No reclaman sueldos. Sólo piden los recursos mínimos para poder ganarse la vida y progresar. Y hacerlo sin verse forzados a traicionar su filosofía y su escala de valores. Tienen un objetivo: están convencidos de que, junto con el reconocimiento de la propiedad de sus tierras, la educación es el único camino para vivir mejor. Y ponen en la capacitación y en los estudios una fuerza de voluntad admirable.

Pero para los indígenas, el acceso a la educación está taponado por situaciones y mecanismos perversos. Muchos chicos deben caminar kilómetros con temperaturas bajo cero, o descalzos bajo un sol implacable. Y en los hechos, el auxiliar docente bilingüe prácticamente no existe.

Si logran concluir 7°, casi siempre será a costa de olvidar su idioma. Y con él, las posibilidades de comunicarse con sus abuelos y conocer su historia, sus mitos y leyendas (su religión, casi todos la perdieron hace tiempo). Para ellos tampoco tendrá sentido aprender a hacer los canastos, los tejidos, la vajilla de madera, las vasijas de cerámica en los que se condensa parte de su cultura: para uso propio, dan demasiado trabajo; como artesanías, no hallan a quién vendérselos o se los pagan mal.

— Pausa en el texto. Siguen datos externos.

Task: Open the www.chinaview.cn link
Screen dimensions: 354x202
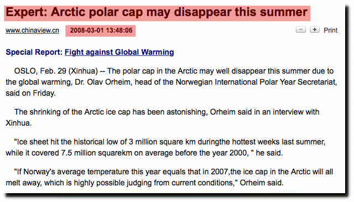Action: click(x=32, y=30)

Para los pocos que completan la primaria, la secundaria les resulta casi inaccesible. Si no hay escuela albergue, no tendrán cómo pagar alojamiento, comida, útiles y hasta uniforme, como se exige en Formosa. ¿Cuáles son los máximos sueños de los adolescentes que se permiten soñar? Ser maestros, para enseñar a sus hermanos en su propio idioma. Médicos, para atender sus graves problemas de salud. Abogados, para luchar por el cumplimiento de sus derechos. Pero el terciario y la universidad ya son utopías.

Poco hacen por ellos los organismos públicos específicos. Con una dotación de 30 personas, sin delegaciones, sin autonomía y un presupuesto de sólo 4 millones de pesos, en el 2000 el Instituto Nacional de Asuntos Indígenas apenas llegó a ejecutar el 60 por ciento. No hacen mejor papel sus pares provinciales, con fondos escasos y teñidos por la politiquería.

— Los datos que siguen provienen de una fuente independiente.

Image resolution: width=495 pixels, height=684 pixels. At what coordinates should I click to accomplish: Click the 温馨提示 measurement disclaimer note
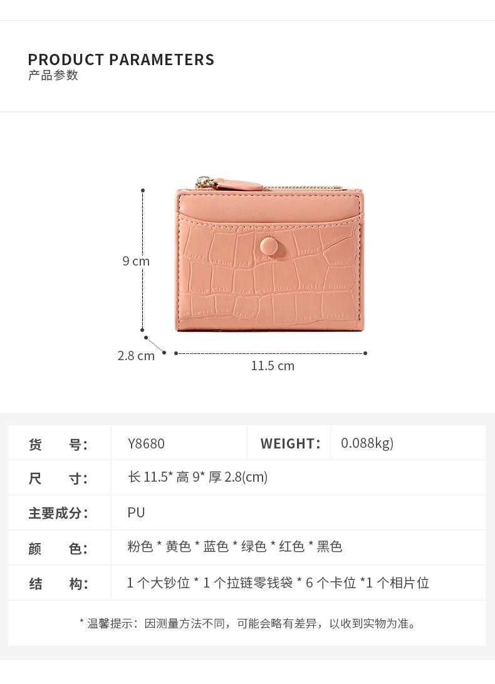(248, 623)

Evitar que los indígenas terminen de desaparecer de la Argentina, ya sea por enfermedades, por disolución de su identidad o por asimilación con la pobreza de las periferias urbanas, no es sólo un deber de funcionarios y legisladores, que juraron por una Constitución que no cumplen o hacen cumplir, sino también de todos los argentinos. Si no, además de permitir una injusticia sin retorno, nos habremos privado de la oportunidad de compartir y disfrutar de su cultura, y de aprender de su armónica relación con la naturaleza.